The practical consequence is that resale velocity is a process-design problem, and the bottleneck is almost always sanitization and chain-of-custody, not finding a buyer. The operators who realize the residual they underwrote are the ones who have pre-arranged certified-ITAD capacity, pre-negotiated resale channels, and a sanitization pipeline that can clear a hall's worth of parts inside the window — so that the part is manifested, sanitized-and-verified, and on a buyer's dock before the price has moved much. The operators who miss it are the ones who treat decommissioning as something that happens after the exciting work of installing the new generation, by which point most of the residual has decayed away.
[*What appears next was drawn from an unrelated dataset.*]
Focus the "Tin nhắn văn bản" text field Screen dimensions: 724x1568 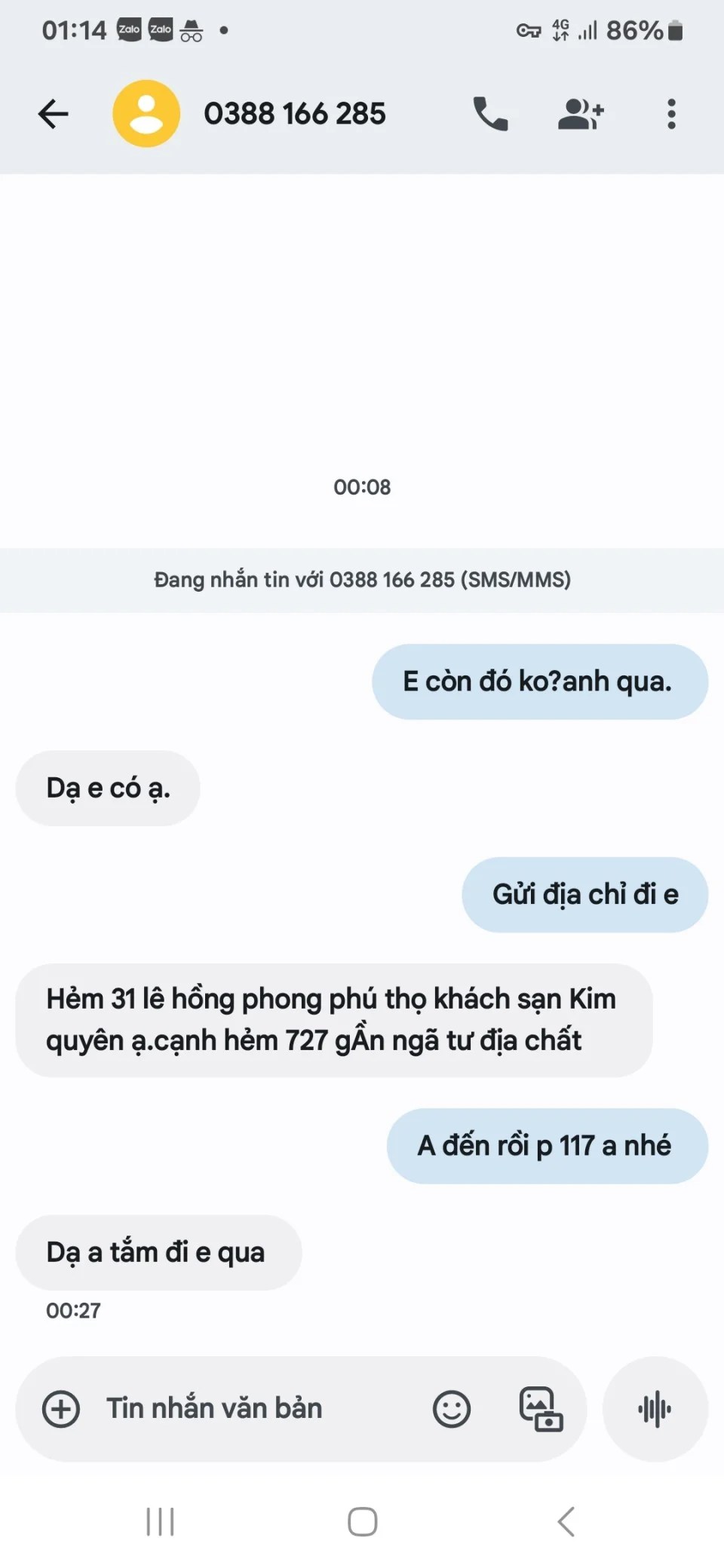256,1409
The lesson generalizes: in a fast-deflating asset class, disposition velocity is a unit-economics lever on par with utilization, and it is one of the few that an operations team controls outright. → spares/RMA logistics that feed the same reverse pipeline in Chapter 14.6; the residual-shock downside case in Chapter 1.8.

The economic argument this chapter executes — the 2–3-year-economic-vs-5–6-year-book-life debate, the residual-value evidence, the training-to-inference cascade as a depreciation defense, and the residual-shock and secondary-market-depth downside cases — is the canonical content of Chapter 1.8, and the density-ramp that refresh tries to capture mid-life is scoped in Chapter 1.1. The spares and RMA logistics that feed the same reverse-supply pipeline, and that tell you where the failure-rate refresh trigger fires, are in Chapter 14.6; the capacity and power management that the migration plan must respect is Chapter 14.7. The sanitization collision with security is treated from the security side in Chapter 11.5 (HBM remanence, confidential computing) and Chapter 11.8 (weight protection). The circular-economy and embodied-carbon framing of keeping a part in service one more rung lives in Chapter 15.6. Decommissioning the facility itself — generators, BESS, coolant, slab, restoration obligations — is the separate lifecycle stage in Chapter 14.10. The sector-macro altitude on whether the whole fleet is over- or under-depreciated is Chapter 16.4.